# So tired of trying.



## Tikii (Jun 21, 2012)

I'm so tired of trying to get pregnant. I just want to be pregnant already. This whole process is frustrating. I'm so depressed over this right now...
_Posted via Mobile Device_


----------



## time2heal (Jun 13, 2012)

I'm with you there. Not to mention the emotional ups and downs. 

I mean, trying is fun. but not being successful month after month is emotionally exhausting. 

Then, there are those people who can't avoid getting pregnant. Birth Control, nothing, works for them.

A year or two ago, I looked down on those people, thinking they must not know how to use a condom, or how to take their birth control right if they got pregnant while using/on it.

Now I look at those people and hate them. I'm so freaking jealous, and I eat a slice of humble pie as I think that maybe the fact that I was able to avoid having children for so long didn't have as much to do with my knowledge of how to properly use birth control devices, as it did my lack of ability to make babies. 

For those of you who can say, "my husband just looks at me and I get pregnant" or "I just think about having a baby and I get pregnant" shut up, I don't want to hear it.


----------



## Tikii (Jun 21, 2012)

I can't even say there are any emotional ups. It's all downs and depression. There is literally no hope left in my body. I have emotionally given up, and don't even know why I bother thinkg about it. Every thought I have about pregnancy at this point is negative. I want a baby more than anything, as does my husband.

It has gotten to the point where trying isn't even fun anymore. We don't even refer to it as trying, it's just sex. 

I see the longer that this goes on with me, the more negative I am towards those who have unwanted pregnancy, and I've come to resent them. My high school best friend and I started trying to get pregnant at the same time. I have seen her three year old daughter 3 times, and have never met her one year old son. We drifted so far apart because of my struggles(more her pulling away). 

I know my ability to not have children prior to marriage was due to my knowledge and proper use of birth control. I simply had a miscarriage, and a horrible OB/GYN who screwed up my body. 

I'm so tired of hearing things like "when the time is right" or "relax, it will happen". Who are they to say the time isn't right, and relaxing isn't a cure all of infertility. Even worse is "God will give you a baby if you are meant to be a mother, just be patient". Do you really think that I would be that bad of a mother that God is preventing me from having a child? If that's the case, why does God give babies to women who are only going to abort them? 

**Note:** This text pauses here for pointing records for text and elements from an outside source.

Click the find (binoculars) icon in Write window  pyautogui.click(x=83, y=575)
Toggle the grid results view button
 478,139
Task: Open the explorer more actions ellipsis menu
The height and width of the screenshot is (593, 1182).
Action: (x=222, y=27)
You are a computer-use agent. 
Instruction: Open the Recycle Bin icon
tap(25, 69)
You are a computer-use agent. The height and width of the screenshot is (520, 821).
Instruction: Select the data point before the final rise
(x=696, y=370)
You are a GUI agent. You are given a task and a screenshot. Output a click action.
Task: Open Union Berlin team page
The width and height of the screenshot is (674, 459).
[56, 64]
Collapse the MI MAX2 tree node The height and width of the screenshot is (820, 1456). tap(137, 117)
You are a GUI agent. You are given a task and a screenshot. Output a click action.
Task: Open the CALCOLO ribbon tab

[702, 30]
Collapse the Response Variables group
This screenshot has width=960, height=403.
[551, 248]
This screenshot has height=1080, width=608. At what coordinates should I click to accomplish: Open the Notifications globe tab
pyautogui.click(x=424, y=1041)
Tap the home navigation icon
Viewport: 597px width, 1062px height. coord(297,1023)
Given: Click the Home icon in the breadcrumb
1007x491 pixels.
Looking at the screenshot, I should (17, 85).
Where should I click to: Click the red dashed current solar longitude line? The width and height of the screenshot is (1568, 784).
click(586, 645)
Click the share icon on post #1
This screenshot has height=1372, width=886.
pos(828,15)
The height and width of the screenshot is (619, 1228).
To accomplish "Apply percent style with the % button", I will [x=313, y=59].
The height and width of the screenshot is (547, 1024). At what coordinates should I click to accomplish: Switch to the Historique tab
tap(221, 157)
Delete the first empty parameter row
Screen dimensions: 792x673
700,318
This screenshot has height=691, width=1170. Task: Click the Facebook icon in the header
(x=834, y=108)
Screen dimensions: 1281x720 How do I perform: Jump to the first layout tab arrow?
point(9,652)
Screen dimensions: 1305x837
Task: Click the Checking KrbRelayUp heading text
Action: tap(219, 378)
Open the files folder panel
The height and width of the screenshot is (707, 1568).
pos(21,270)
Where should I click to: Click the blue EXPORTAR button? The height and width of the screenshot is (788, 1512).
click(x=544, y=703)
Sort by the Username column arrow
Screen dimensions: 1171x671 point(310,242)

I have become such a negative person over this, and went from being a Christian woman, to being so full of doubt, I avoid the subject of religion as much as humanly possible. How am I supposed to have faith in God, when he is keeping me from having the most wonderful gift I could ever recieve, yet giving it to people who don't want or deserve it?


----------



## FirstYearDown (Sep 15, 2011)

*hugs* I am so sorry, dears.


----------



## moxy (Apr 2, 2012)

It can be so disappointing and frustrating to try so actively. Make sure you are finding ways to get your mind off of the situation sometimes because stress is not going to help, either. All that negativity is not going to be helpful. It's good that you're venting about it. Remember, that all you can do is follow the steps the best way you know how and then let it be.

Have you tried consulting a fertility expert? Why not just take the focus off of the outcome for a while and instead of trying for a baby, just try to have as much romance and sex as possible and try to make it fun. Maybe it will sneak up on you when you least expect it, but, you're putting so much pressure on yourself and that can't be good for you.

Get a massage. Have a spa day. Go on a little mini-vacation together. Do something fun to tone down the stress!


----------



## Tikii (Jun 21, 2012)

I have fertility problems and have been seeking treatments. Unfortunately it isn't going to just happen on it's own.
_Posted via Mobile Device_


----------



## norajane (Feb 7, 2012)

Tikii said:


> It has gotten to the point where trying isn't even fun anymore. We don't even refer to it as trying, it's just sex.


Can you stop trying and just take a break from it for a while? Not so you can "relax" and magically get pregnant, but so you can reconnect with your husband, and maybe clear your mind a little to gain some perspective.

This has to be be putting a strain on your relationship and marriage, and even if you and your husband are holding it together, it can't hurt to take some time to focus on each or on something other rather than on pregnancy. 

Bring some fun and joy back into your bedroom and your life, refresh, recharge, and then give some thought to your next steps.


----------



## Tikii (Jun 21, 2012)

Our relationship is just fine. We've taken "breaks" and they are no different than when we do try. This causes no strain on our relationship at all. Sure I'm frustrated but I don't take it out on my husband. We have an amazing sex life. It isn't one or the other. Our marriage is thriving while trying to get pregnant.